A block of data
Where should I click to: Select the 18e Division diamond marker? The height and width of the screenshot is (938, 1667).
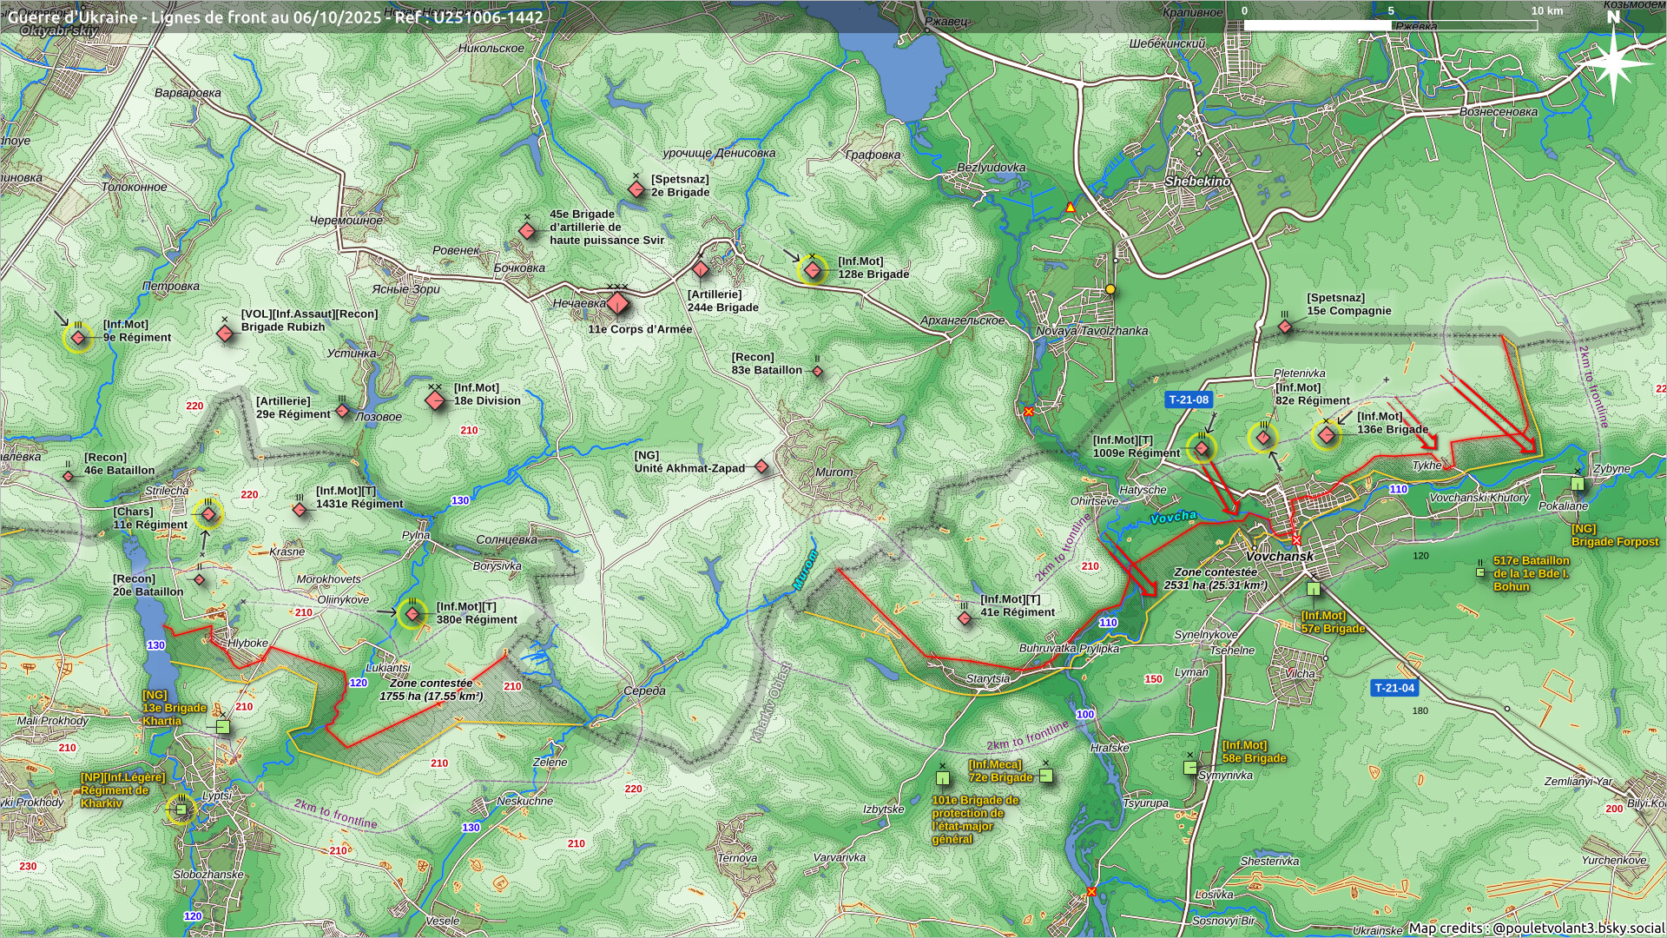[x=435, y=400]
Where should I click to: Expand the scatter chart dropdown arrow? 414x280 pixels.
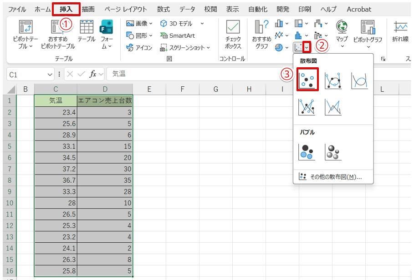[307, 47]
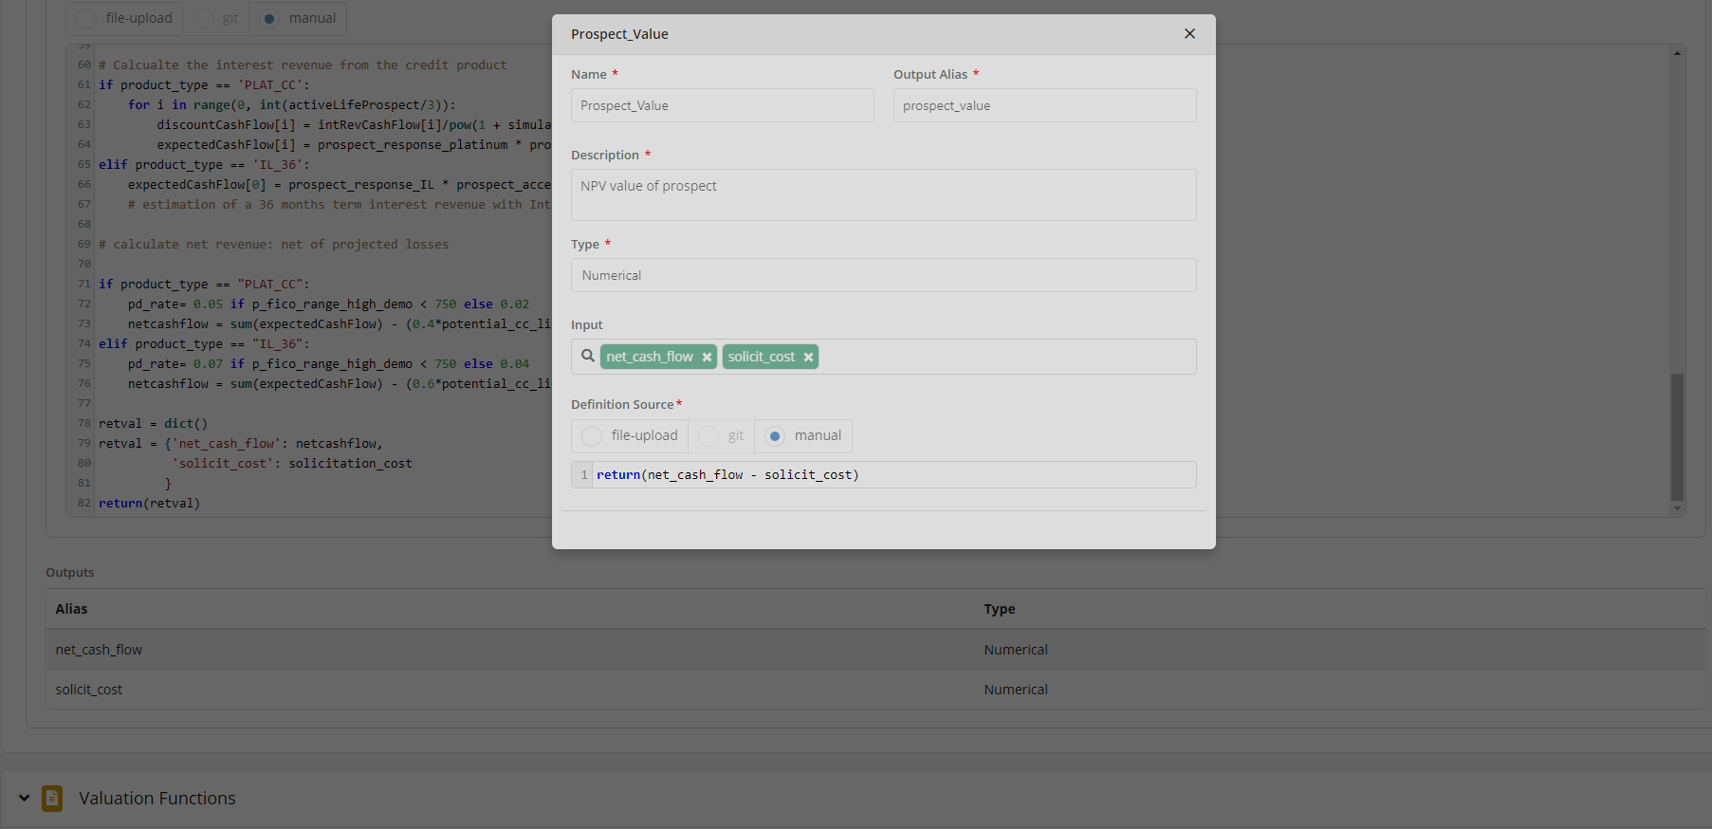Viewport: 1712px width, 829px height.
Task: Collapse the Valuation Functions section
Action: pyautogui.click(x=24, y=799)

Given request: Quote every line of the items word for word, omitting the pictures from your answer.

Full answer:
Where should I click to: Select the 18e Division diamond marker? The height and width of the screenshot is (938, 1667).
[x=435, y=400]
Where should I click to: Expand the scatter chart dropdown arrow? 414x280 pixels.
[307, 47]
Viewport: 1712px width, 829px height.
Task: Collapse the Valuation Functions section
Action: pyautogui.click(x=24, y=799)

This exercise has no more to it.